Calm, cool -- like the moon
Early in the 16th century Portuguese navigators, the first Europeans to brave Southeast Asian waters, were particularly impressed by the Javanese, whom they considered the most civilized of all the peoples they had newly encountered. They noted with surprise and pleasure that these islanders were not pirates -- in the circumstances no doubt an especially welcome trait. Over the centuries many have agreed with the Portuguese: the Javanese seem generally to have pleased their visitors, though few of these could have realized that they were in the presence of an amazingly artistic people. They excelled in two widely differing forms: they executed great works in stone, while also creating the delicate, brilliant and humorous puppets of their shadow theater.
The world still marvels at the wonders of Borobudur, a rival to Angkor Wat as a monument, and delights in the little dramatic wuyangm figures of the heroic dramas, with their long profiles and curled locks. The latter, from the rich treasury of Javanese classical and epic literature, reveal the romantic and chivalrous elements in the country; the former testifies to their religious enthusiasms. Together they indicate an elasticity of mind and interpretation attendant on a wide imagination.
During the first half of the Christian era, the spice islands were a crossroads both for trade and for the propagation of religion. The merchants came chiefly from India, even from such distant points as Gugerat, far in the northwest. Chinese and Arab traders came too, to purchase luxuries that would be sold in their lands and in Africa. The exports included sandalwood, cardamom aromatics and exotic birds such as the five-colored parakeet and the kalavinka. (This reputed Buddhistic symbol "is able to sing while it is in the egg. Its voice is harmonious and courtly. One listens without satiety." It sings of "the great truths about the nature of suffering and the impermanence of the physical world.")
The missioners, both Brahmanical and Buddhistic, were very active, lured on by the apparent receptivity of the people, but in the end their efforts were only partially successful. Because of the susceptibility of their hearers, what came about was a synthesis of the two religious. From being a disseminator of Indian ideas and culture, Indo- Javanese civilizaton developed a distinct national entity, mingling both faiths, stamping the result with their own imprint.Finally, in the 14th century the advent of Muslims put an end to any metaphysical uncertainties in a manner the world has come to recognize -- when the Portuguese arrived the country was Islamic.
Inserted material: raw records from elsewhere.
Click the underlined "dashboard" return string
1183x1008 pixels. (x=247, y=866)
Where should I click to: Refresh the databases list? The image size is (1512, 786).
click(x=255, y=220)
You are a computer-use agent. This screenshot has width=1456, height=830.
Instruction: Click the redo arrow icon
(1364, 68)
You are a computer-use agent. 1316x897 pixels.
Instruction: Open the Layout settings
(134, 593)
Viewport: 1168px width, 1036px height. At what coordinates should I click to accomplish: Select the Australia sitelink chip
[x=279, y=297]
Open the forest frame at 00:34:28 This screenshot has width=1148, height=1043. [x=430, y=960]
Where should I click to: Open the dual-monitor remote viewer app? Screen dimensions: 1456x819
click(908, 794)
To the purist the vacillation of the populace between Buddhism and Hinduism was sometimes disquieting. Fa-hsien, the famous Chinese Buddhist pilgrim who went to India in the fifth century, going overland from China, in order to study that faith and bring back to his own land sacred relics and writings, was one of these. He returned by sea, via Ceylon. Generally a tolerant visitor, he writes: "And so they [that is, the ship's company] went on for more than ninety days until they reached a country named Java, where heresies and Brahmanism were flourishing, while the Faith of the Buddha was in a very unsatisfactory condition."
This 10th-century image of Chandra, the moon god and a deity rarely encountered in the teeming Indian pantheon, was made during the Central Javanese period. The little crescent (now broken) behind the head denotes "boys of supernatural descent," and those who worshipped him longed for physical beauty and the power of mental concentration. (Is there perhaps an affinity here with the Greek myth of Endymion, the beautiful youth beloved of the moon?) In the Javanese context there are also Buddhistic implications of pose and gesture -- Chandra is seated on a lotus, his legs crossed and the soles of his feet turned upward, while the hands and arms are in ritualistic positions (one hand is broken off). It is a good example of the intermixture of the imagery of the two religions in the country.
As is natural in the tropics, the night and moonlight are felt a blessing after the burning heat of the day -- hence Chandra is described as "one having cool rays," and he wears a jacket, a distinguishing feature. He was also held a guardian of the northeast: he denoted "the place of primeval waters," was "the dispenser of life," "master of the stars" and a symbol of the world beyond the earth, of immortality, where the ancestors live. In spite of these ringing characteristics, however, he was not often fashioned, so that this fine piece is the more valued.
The black tuff stone, rough and uneven, cannot detract from the innate elegance of this quiet and handsome figure. Except for the massive earrings, resting on the short necklace, it is unadorned -- the jacket is the significant addition. The simplicity of design and workmanship is deceptive. The work betokens great mastery of the sculptor's art, for here, with great skill, are suggested serenity, calmness, coolness, beauty, all the qualities of Chandra.